▶ **Datos disponibles**:
━━━━━━━━━━━━━━━━

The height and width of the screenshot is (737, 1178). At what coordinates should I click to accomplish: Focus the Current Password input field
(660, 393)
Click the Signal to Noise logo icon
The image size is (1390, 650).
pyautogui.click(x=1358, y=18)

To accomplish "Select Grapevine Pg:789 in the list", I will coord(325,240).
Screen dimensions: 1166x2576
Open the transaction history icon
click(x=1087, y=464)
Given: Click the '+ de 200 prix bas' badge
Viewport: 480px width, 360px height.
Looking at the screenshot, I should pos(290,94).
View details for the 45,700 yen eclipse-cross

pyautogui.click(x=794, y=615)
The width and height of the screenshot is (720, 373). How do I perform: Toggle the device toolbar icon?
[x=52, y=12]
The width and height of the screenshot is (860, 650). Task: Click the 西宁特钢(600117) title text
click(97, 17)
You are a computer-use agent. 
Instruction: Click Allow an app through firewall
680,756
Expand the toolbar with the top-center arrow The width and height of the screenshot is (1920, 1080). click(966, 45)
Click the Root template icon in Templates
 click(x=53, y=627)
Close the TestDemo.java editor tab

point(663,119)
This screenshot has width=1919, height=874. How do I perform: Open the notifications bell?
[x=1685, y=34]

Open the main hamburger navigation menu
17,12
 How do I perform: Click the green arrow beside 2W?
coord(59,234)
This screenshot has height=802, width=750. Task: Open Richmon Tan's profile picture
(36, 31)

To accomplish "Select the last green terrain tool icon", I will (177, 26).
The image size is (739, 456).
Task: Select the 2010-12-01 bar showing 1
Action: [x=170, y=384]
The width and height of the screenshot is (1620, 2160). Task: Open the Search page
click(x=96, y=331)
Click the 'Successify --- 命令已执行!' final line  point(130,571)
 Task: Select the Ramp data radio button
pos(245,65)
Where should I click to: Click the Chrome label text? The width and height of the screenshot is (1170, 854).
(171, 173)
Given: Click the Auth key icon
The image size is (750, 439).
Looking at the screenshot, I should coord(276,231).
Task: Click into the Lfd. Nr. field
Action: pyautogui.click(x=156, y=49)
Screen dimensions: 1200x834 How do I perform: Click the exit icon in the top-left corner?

━━━━━━━━━━━━━━━━

▶ **Enunciado**:
Cambia "width" por "breadth" en todas las entradas y reescríbelas con el resto sin modificar.

▶ **Solución**:
The height and breadth of the screenshot is (737, 1178). At what coordinates should I click to accomplish: Focus the Current Password input field
(660, 393)
Click the Signal to Noise logo icon
The image size is (1390, 650).
pyautogui.click(x=1358, y=18)

To accomplish "Select Grapevine Pg:789 in the list", I will coord(325,240).
Screen dimensions: 1166x2576
Open the transaction history icon
click(x=1087, y=464)
Given: Click the '+ de 200 prix bas' badge
Viewport: 480px breadth, 360px height.
Looking at the screenshot, I should pos(290,94).
View details for the 45,700 yen eclipse-cross

pyautogui.click(x=794, y=615)
The breadth and height of the screenshot is (720, 373). How do I perform: Toggle the device toolbar icon?
[x=52, y=12]
The breadth and height of the screenshot is (860, 650). Task: Click the 西宁特钢(600117) title text
click(97, 17)
You are a computer-use agent. 
Instruction: Click Allow an app through firewall
680,756
Expand the toolbar with the top-center arrow The breadth and height of the screenshot is (1920, 1080). click(966, 45)
Click the Root template icon in Templates
 click(x=53, y=627)
Close the TestDemo.java editor tab

point(663,119)
This screenshot has breadth=1919, height=874. How do I perform: Open the notifications bell?
[x=1685, y=34]

Open the main hamburger navigation menu
17,12
 How do I perform: Click the green arrow beside 2W?
coord(59,234)
This screenshot has height=802, breadth=750. Task: Open Richmon Tan's profile picture
(36, 31)

To accomplish "Select the last green terrain tool icon", I will (177, 26).
The image size is (739, 456).
Task: Select the 2010-12-01 bar showing 1
Action: [x=170, y=384]
The breadth and height of the screenshot is (1620, 2160). Task: Open the Search page
click(x=96, y=331)
Click the 'Successify --- 命令已执行!' final line  point(130,571)
 Task: Select the Ramp data radio button
pos(245,65)
Where should I click to: Click the Chrome label text? The breadth and height of the screenshot is (1170, 854).
(171, 173)
Given: Click the Auth key icon
The image size is (750, 439).
Looking at the screenshot, I should coord(276,231).
Task: Click into the Lfd. Nr. field
Action: pyautogui.click(x=156, y=49)
Screen dimensions: 1200x834 How do I perform: Click the exit icon in the top-left corner?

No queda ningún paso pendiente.